Mirroring “manages the replication of data and metadata into OneLake and conversion to Parquet”learn.microsoft.com. Each table in a mirrored database is therefore stored in Parquet/Delta format within OneLake. By copying these files into the Lakehouse’s Tables directory, we effectively re‑create the table in the Lakehouse without needing to run a pipeline. Because Delta metadata (the _delta_log folder) is copied along with the Parquet files, the Lakehouse immediately recognises the table.

 

However, you should be aware of a few considerations:

  • One‑time copy. This method performs a one‑time copy of the data at its current state. After you copy, any new changes in the source database will continue to be mirrored but will not be reflected in the Lakehouse. If you need to migrate incremental changes before shutting down mirroring, run the script again or consider building a pipeline for incremental loads.

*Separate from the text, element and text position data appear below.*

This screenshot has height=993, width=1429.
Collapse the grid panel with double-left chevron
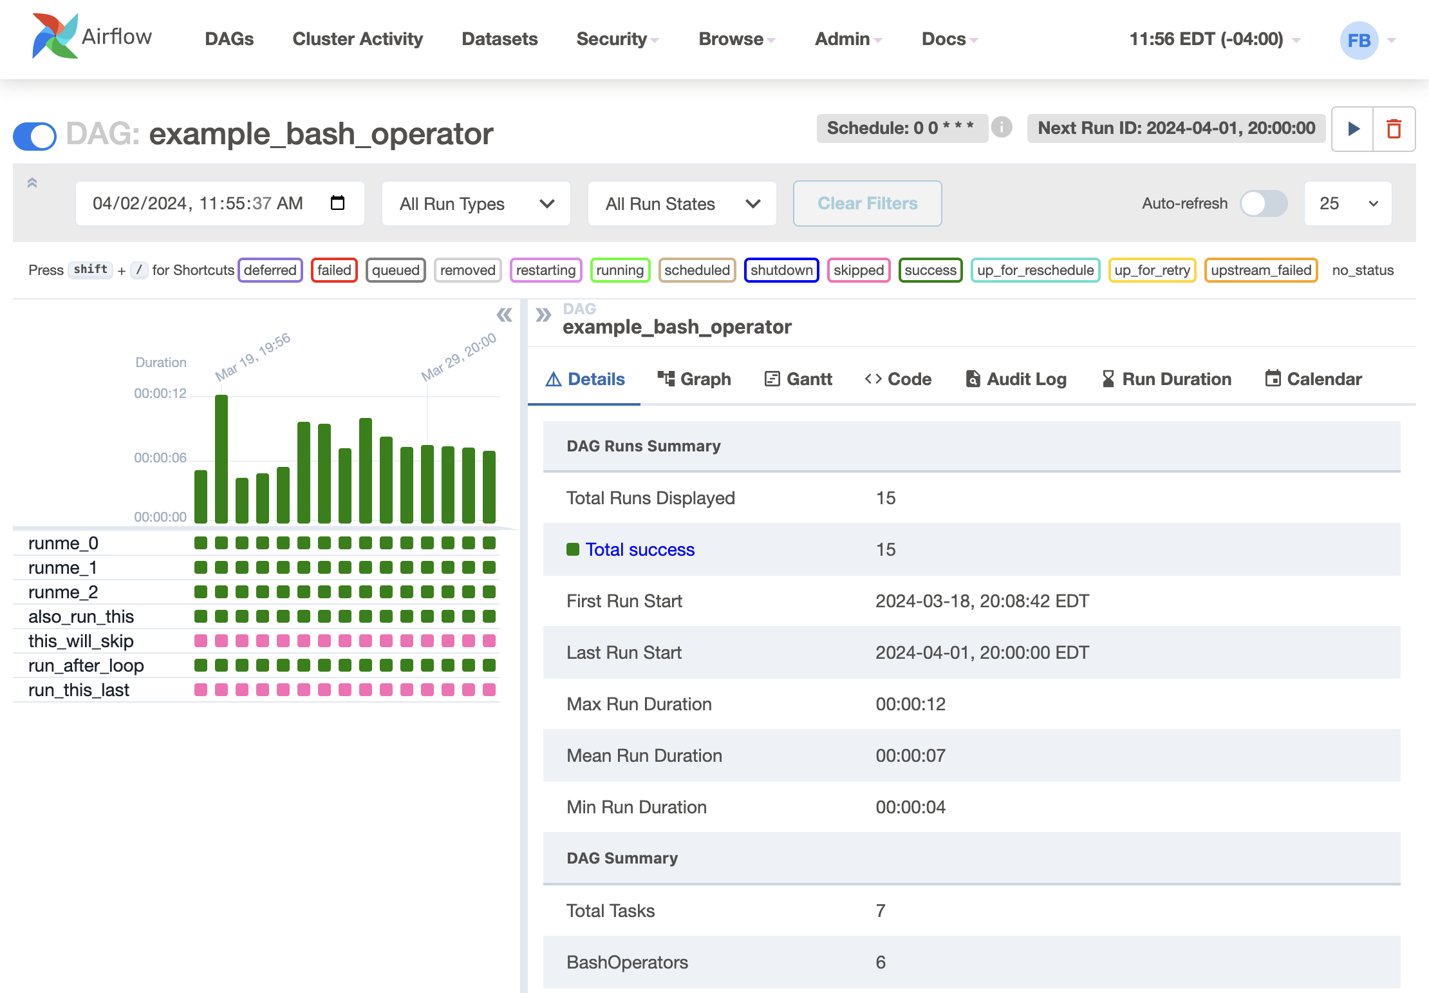tap(504, 315)
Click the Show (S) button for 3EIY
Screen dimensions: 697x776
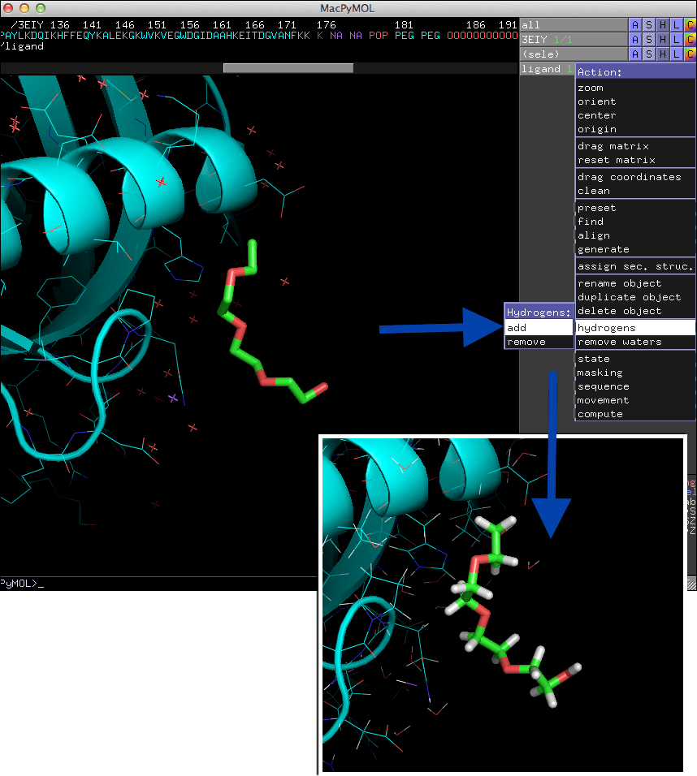[649, 39]
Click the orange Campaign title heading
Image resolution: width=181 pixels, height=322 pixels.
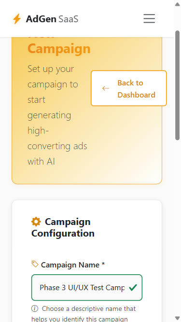[x=59, y=49]
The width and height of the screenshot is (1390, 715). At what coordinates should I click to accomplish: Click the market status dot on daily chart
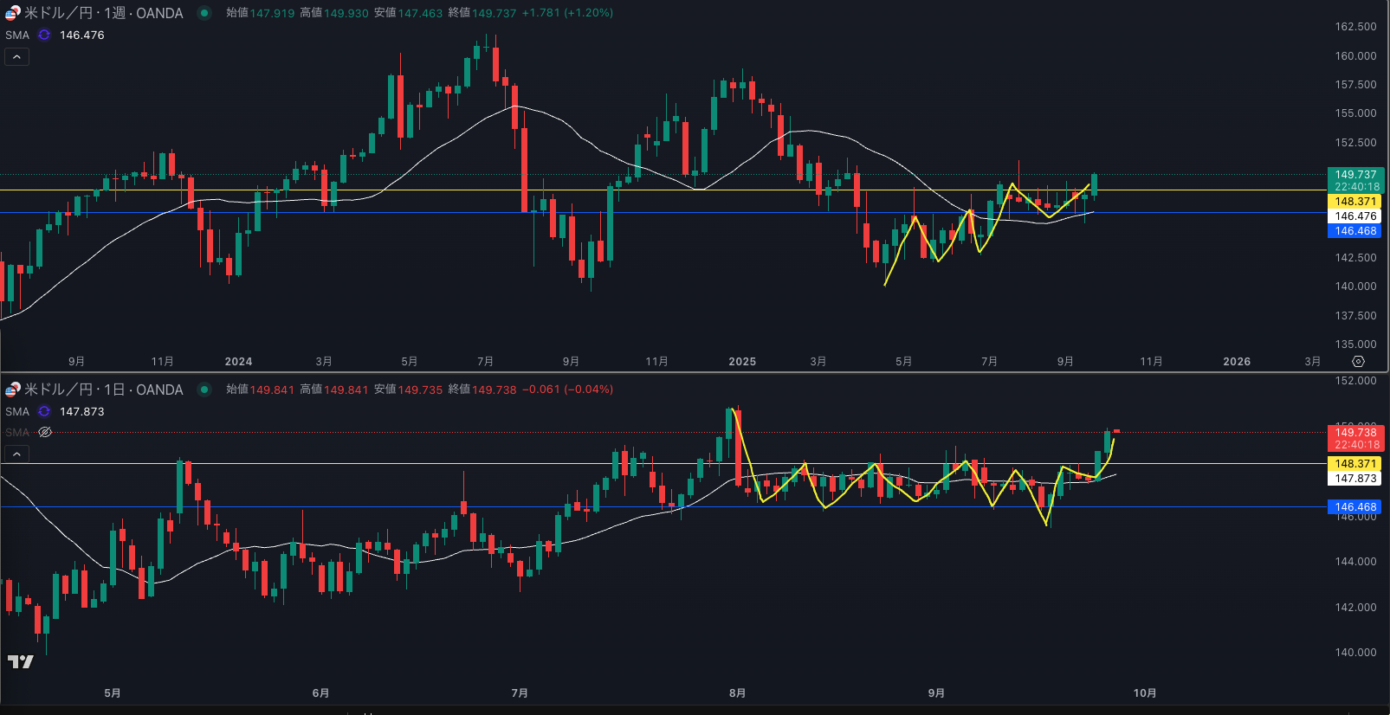tap(204, 390)
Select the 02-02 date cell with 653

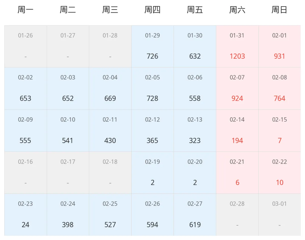[x=25, y=89]
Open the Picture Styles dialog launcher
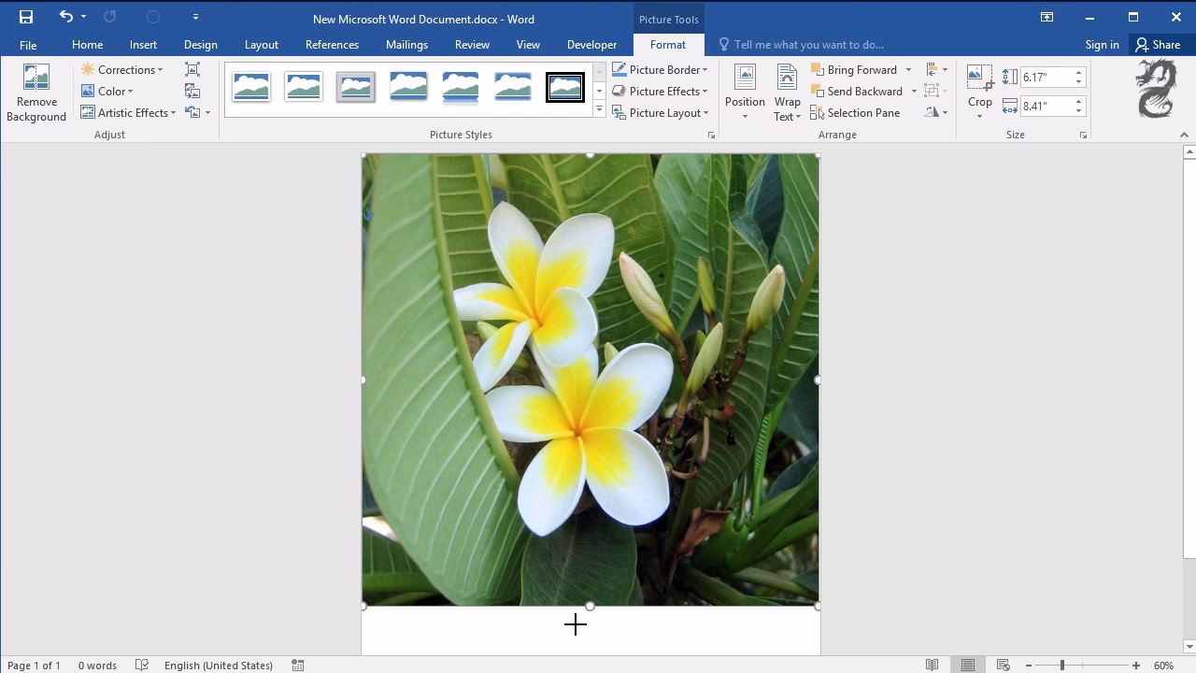The height and width of the screenshot is (673, 1196). point(711,134)
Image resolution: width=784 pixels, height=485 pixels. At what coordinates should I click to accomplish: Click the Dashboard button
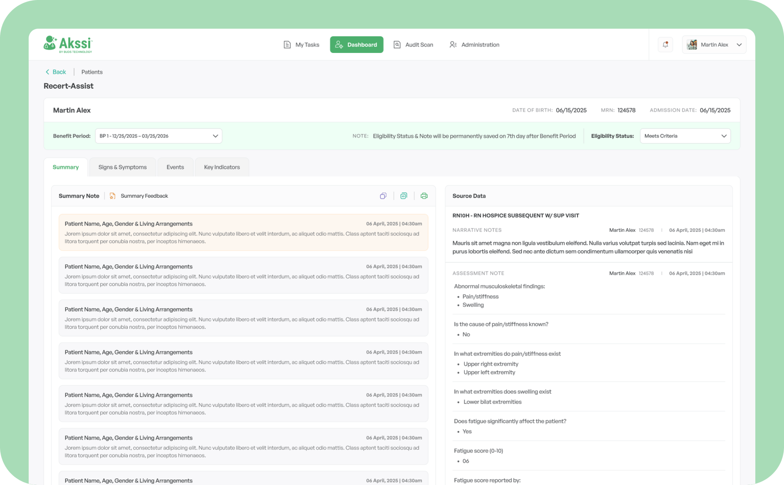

  • Security and governance. Ensure you have permission to access both the mirrored folder and the Lakehouse folder. Copying data may create duplicates that need to be governed appropriately.

Conclusion

Mirroring is a powerful feature of Microsoft Fabric that lets you replicate data from external databases directly into OneLake in a Delta‑format. When you decide to transition away from mirroring and fully adopt a Lakehouse, copying the underlying Parquet files from the mirrored storage into your Lakehouse’s OneLake can simplify migration. This approach leverages the fact that mirroring already stores data in Parquet/Delta format and avoids the heavy development and testing efforts of building data pipelines.